Entries from a data source
+--

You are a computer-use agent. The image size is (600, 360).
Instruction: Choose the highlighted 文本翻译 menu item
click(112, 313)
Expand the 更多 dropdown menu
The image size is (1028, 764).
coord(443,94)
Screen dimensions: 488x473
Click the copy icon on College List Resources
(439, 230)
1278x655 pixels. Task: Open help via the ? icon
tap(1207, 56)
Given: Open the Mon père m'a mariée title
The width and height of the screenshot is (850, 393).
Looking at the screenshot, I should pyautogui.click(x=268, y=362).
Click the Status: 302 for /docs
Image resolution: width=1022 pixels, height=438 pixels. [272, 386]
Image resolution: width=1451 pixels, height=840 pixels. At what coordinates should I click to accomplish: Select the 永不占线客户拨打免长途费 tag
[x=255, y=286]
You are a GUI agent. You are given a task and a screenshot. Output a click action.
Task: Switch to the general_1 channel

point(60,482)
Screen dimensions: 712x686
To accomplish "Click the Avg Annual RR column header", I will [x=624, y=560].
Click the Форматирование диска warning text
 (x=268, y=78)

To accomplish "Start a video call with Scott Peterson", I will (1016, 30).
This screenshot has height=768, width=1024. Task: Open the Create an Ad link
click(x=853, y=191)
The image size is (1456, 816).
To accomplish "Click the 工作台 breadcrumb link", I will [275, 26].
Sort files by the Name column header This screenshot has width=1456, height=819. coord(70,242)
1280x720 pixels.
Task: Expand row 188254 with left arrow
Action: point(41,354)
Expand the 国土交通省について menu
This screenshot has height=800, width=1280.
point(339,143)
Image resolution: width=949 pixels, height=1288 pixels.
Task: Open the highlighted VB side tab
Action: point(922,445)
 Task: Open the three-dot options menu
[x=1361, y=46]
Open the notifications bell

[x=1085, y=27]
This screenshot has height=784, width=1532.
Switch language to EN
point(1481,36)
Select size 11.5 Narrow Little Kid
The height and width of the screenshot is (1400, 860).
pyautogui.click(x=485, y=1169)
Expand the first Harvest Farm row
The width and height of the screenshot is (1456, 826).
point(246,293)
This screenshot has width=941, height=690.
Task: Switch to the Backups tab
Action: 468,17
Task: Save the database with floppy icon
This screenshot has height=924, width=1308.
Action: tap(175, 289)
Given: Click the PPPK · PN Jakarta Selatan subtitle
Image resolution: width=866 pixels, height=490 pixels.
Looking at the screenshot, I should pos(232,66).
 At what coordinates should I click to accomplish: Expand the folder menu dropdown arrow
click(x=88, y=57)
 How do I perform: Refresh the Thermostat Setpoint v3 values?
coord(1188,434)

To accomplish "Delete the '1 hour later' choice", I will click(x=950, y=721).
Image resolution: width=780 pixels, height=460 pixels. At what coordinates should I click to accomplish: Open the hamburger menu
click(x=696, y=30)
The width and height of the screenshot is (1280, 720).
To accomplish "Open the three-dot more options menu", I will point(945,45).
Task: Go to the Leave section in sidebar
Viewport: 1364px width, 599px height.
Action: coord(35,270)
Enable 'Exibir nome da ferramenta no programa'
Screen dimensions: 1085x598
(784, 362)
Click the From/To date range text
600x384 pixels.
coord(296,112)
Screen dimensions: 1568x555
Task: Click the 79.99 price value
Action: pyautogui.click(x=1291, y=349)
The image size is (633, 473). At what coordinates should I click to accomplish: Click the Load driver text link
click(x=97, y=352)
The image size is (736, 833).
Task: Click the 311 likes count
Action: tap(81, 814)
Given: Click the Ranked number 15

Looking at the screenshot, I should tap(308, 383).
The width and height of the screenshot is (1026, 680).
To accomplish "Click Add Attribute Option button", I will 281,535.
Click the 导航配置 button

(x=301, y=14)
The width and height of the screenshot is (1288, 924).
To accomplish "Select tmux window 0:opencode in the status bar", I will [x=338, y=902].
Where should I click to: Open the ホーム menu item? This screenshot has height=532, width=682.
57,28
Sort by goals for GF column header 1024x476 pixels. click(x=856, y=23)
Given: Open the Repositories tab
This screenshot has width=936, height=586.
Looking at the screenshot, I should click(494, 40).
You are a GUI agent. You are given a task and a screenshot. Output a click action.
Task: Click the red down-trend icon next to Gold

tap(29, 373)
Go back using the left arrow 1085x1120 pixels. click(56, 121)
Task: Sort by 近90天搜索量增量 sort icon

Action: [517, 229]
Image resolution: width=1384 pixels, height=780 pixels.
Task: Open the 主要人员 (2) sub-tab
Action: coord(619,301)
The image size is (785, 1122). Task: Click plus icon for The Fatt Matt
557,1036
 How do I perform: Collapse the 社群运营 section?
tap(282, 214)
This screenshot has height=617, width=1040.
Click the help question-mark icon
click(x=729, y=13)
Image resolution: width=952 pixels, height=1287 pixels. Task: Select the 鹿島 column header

+--

- What to do: Could you rewrite all of the entries above as a numbered list, leaving out the blank lines?

- Full response:
1. You are a computer-use agent. The image size is (600, 360).
2. Instruction: Choose the highlighted 文本翻译 menu item
3. click(112, 313)
4. Expand the 更多 dropdown menu
5. The image size is (1028, 764).
6. coord(443,94)
7. Screen dimensions: 488x473
8. Click the copy icon on College List Resources
9. (439, 230)
10. 1278x655 pixels. Task: Open help via the ? icon
11. tap(1207, 56)
12. Given: Open the Mon père m'a mariée title
13. The width and height of the screenshot is (850, 393).
14. Looking at the screenshot, I should pyautogui.click(x=268, y=362).
15. Click the Status: 302 for /docs
16. Image resolution: width=1022 pixels, height=438 pixels. [272, 386]
17. Image resolution: width=1451 pixels, height=840 pixels. At what coordinates should I click to accomplish: Select the 永不占线客户拨打免长途费 tag
18. [x=255, y=286]
19. You are a GUI agent. You are given a task and a screenshot. Output a click action.
20. Task: Switch to the general_1 channel
21. point(60,482)
22. Screen dimensions: 712x686
23. To accomplish "Click the Avg Annual RR column header", I will [x=624, y=560].
24. Click the Форматирование диска warning text
25.  (x=268, y=78)
26. To accomplish "Start a video call with Scott Peterson", I will (1016, 30).
27. This screenshot has height=768, width=1024. Task: Open the Create an Ad link
28. click(x=853, y=191)
29. The image size is (1456, 816).
30. To accomplish "Click the 工作台 breadcrumb link", I will [275, 26].
31. Sort files by the Name column header This screenshot has width=1456, height=819. coord(70,242)
32. 1280x720 pixels.
33. Task: Expand row 188254 with left arrow
34. Action: point(41,354)
35. Expand the 国土交通省について menu
36. This screenshot has height=800, width=1280.
37. point(339,143)
38. Image resolution: width=949 pixels, height=1288 pixels.
39. Task: Open the highlighted VB side tab
40. Action: point(922,445)
41.  Task: Open the three-dot options menu
42. [x=1361, y=46]
43. Open the notifications bell
44. [x=1085, y=27]
45. This screenshot has height=784, width=1532.
46. Switch language to EN
47. point(1481,36)
48. Select size 11.5 Narrow Little Kid
49. The height and width of the screenshot is (1400, 860).
50. pyautogui.click(x=485, y=1169)
51. Expand the first Harvest Farm row
52. The width and height of the screenshot is (1456, 826).
53. point(246,293)
54. This screenshot has width=941, height=690.
55. Task: Switch to the Backups tab
56. Action: 468,17
57. Task: Save the database with floppy icon
58. This screenshot has height=924, width=1308.
59. Action: tap(175, 289)
60. Given: Click the PPPK · PN Jakarta Selatan subtitle
61. Image resolution: width=866 pixels, height=490 pixels.
62. Looking at the screenshot, I should pos(232,66).
63.  At what coordinates should I click to accomplish: Expand the folder menu dropdown arrow
64. click(x=88, y=57)
65.  How do I perform: Refresh the Thermostat Setpoint v3 values?
66. coord(1188,434)
67. To accomplish "Delete the '1 hour later' choice", I will click(x=950, y=721).
68. Image resolution: width=780 pixels, height=460 pixels. At what coordinates should I click to accomplish: Open the hamburger menu
69. click(x=696, y=30)
70. The width and height of the screenshot is (1280, 720).
71. To accomplish "Open the three-dot more options menu", I will point(945,45).
72. Task: Go to the Leave section in sidebar
73. Viewport: 1364px width, 599px height.
74. Action: coord(35,270)
75. Enable 'Exibir nome da ferramenta no programa'
76. Screen dimensions: 1085x598
77. (784, 362)
78. Click the From/To date range text
79. 600x384 pixels.
80. coord(296,112)
81. Screen dimensions: 1568x555
82. Task: Click the 79.99 price value
83. Action: pyautogui.click(x=1291, y=349)
84. The image size is (633, 473). At what coordinates should I click to accomplish: Click the Load driver text link
85. click(x=97, y=352)
86. The image size is (736, 833).
87. Task: Click the 311 likes count
88. Action: tap(81, 814)
89. Given: Click the Ranked number 15
90. Looking at the screenshot, I should tap(308, 383).
91. The width and height of the screenshot is (1026, 680).
92. To accomplish "Click Add Attribute Option button", I will 281,535.
93. Click the 导航配置 button
94. (x=301, y=14)
95. The width and height of the screenshot is (1288, 924).
96. To accomplish "Select tmux window 0:opencode in the status bar", I will [x=338, y=902].
97. Where should I click to: Open the ホーム menu item? This screenshot has height=532, width=682.
98. 57,28
99. Sort by goals for GF column header 1024x476 pixels. click(x=856, y=23)
100. Given: Open the Repositories tab
101. This screenshot has width=936, height=586.
102. Looking at the screenshot, I should click(494, 40).
103. You are a GUI agent. You are given a task and a screenshot. Output a click action.
104. Task: Click the red down-trend icon next to Gold
105. tap(29, 373)
106. Go back using the left arrow 1085x1120 pixels. click(56, 121)
107. Task: Sort by 近90天搜索量增量 sort icon
108. Action: [517, 229]
109. Image resolution: width=1384 pixels, height=780 pixels.
110. Task: Open the 主要人员 (2) sub-tab
111. Action: coord(619,301)
112. The image size is (785, 1122). Task: Click plus icon for The Fatt Matt
113. 557,1036
114.  How do I perform: Collapse the 社群运营 section?
115. tap(282, 214)
116. This screenshot has height=617, width=1040.
117. Click the help question-mark icon
118. click(x=729, y=13)
119. Image resolution: width=952 pixels, height=1287 pixels. Task: Select the 鹿島 column header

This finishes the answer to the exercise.